Munger has a range of approaches he uses to avoid mistakes. To make this point by analogy, Munger is fond of saying that he wants to know where he will die so he can intentionally never go there. His friend and investor Li Lu described one such approach:
When Charlie thinks about things, he starts by inverting. To understand how to be happy in life Charlie will study how to make life miserable; to examine how a business becomes big and strong, Charlie first studies how businesses decline and die; most people care more about how to succeed in the stock market, Charlie is most concerned about why most have failed in the stock market. —LI LU, CHINA ENTREPRENEUR MAGAZINE, 2010
By adopting this approach Munger is trying hard to limit his investing to areas in which he has a significant advantage in terms of competence and not just a basic understanding. To illustrate this point, he has in the past talked about a man who had “managed to corner the market in shoe buttons—a really small market, but he had it all.” It is possible to earn an attractive financial return in a very limited domain like shoe buttons, although that is an extreme example of a very narrow circle of competence. The areas in which you might have a circle of competence will hopefully be significantly larger than just shoe buttons. However, if you try to expand that circle of competence too far, it can have disastrous results. Li Lu has written about how Munger has described this point to him:
The true insights a person can get in life are still very limited, so correct decision making must necessarily be confined to your “circle of competence.” A “competence” that has no defined borders cannot be called a true competence. —LI LU, CHINA ENTREPRENEUR MAGAZINE, 2010
Once the borders of a circle of competence are established, the challenge is to remain inside those borders. Staying within a circle of competence is obviously not rocket science in theory, but it is hard for most people to do in practice. Lapses by investors are more likely to occur when they meet a slick promoter who is highly skilled at telling stories. This is a case where emotional intelligence, which is very different than intellectual intelligence, becomes critically important. Humans love stories because they cause them to suspend disbelief. Some of the biggest frauds in financial history, like Bernie Madoff and Ken Lay, were excellent storytellers. Stories cause people to suspend disbelief, and being in that state is harmful to any person’s investing process.

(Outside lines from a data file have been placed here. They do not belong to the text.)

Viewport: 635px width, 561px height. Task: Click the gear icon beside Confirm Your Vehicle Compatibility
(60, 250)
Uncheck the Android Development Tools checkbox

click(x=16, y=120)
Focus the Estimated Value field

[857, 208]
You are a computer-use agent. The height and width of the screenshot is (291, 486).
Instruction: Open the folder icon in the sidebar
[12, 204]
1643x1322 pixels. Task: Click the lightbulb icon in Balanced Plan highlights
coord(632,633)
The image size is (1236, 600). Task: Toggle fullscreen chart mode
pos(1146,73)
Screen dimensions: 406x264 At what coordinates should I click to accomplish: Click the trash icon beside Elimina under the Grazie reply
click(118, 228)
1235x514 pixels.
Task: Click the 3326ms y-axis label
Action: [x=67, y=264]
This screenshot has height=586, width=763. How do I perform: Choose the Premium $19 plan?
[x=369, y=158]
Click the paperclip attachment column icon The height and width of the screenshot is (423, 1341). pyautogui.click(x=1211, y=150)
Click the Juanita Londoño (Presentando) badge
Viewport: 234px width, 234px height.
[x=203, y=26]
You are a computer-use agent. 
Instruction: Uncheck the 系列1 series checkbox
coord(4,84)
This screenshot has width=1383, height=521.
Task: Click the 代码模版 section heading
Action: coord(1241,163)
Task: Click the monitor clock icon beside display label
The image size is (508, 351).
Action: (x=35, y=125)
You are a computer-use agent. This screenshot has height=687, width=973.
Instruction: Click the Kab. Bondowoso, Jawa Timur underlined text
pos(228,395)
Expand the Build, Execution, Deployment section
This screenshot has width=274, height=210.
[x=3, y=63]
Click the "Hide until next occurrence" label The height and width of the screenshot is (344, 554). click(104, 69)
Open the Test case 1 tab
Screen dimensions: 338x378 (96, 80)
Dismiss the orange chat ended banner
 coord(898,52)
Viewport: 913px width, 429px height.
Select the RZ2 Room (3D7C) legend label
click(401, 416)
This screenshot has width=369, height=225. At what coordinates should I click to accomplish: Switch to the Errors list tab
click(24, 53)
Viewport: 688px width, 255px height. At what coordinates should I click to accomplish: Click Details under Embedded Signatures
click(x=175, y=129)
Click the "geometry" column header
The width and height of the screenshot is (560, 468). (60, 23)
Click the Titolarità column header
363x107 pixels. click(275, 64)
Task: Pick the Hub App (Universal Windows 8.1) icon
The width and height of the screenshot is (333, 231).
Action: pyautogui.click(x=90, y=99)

Too many investors confuse familiarity with competence. For example, just because a person flies on airlines a lot does not mean that he or she understands the airline industry well enough to be competent as an investor in that sector of the economy. Using Facebook a lot does not make you qualified to invest in a social media startup. If you have not gone beyond simply using a product or service and have not taken a deep dive into the business of a company, you should not invest in that company.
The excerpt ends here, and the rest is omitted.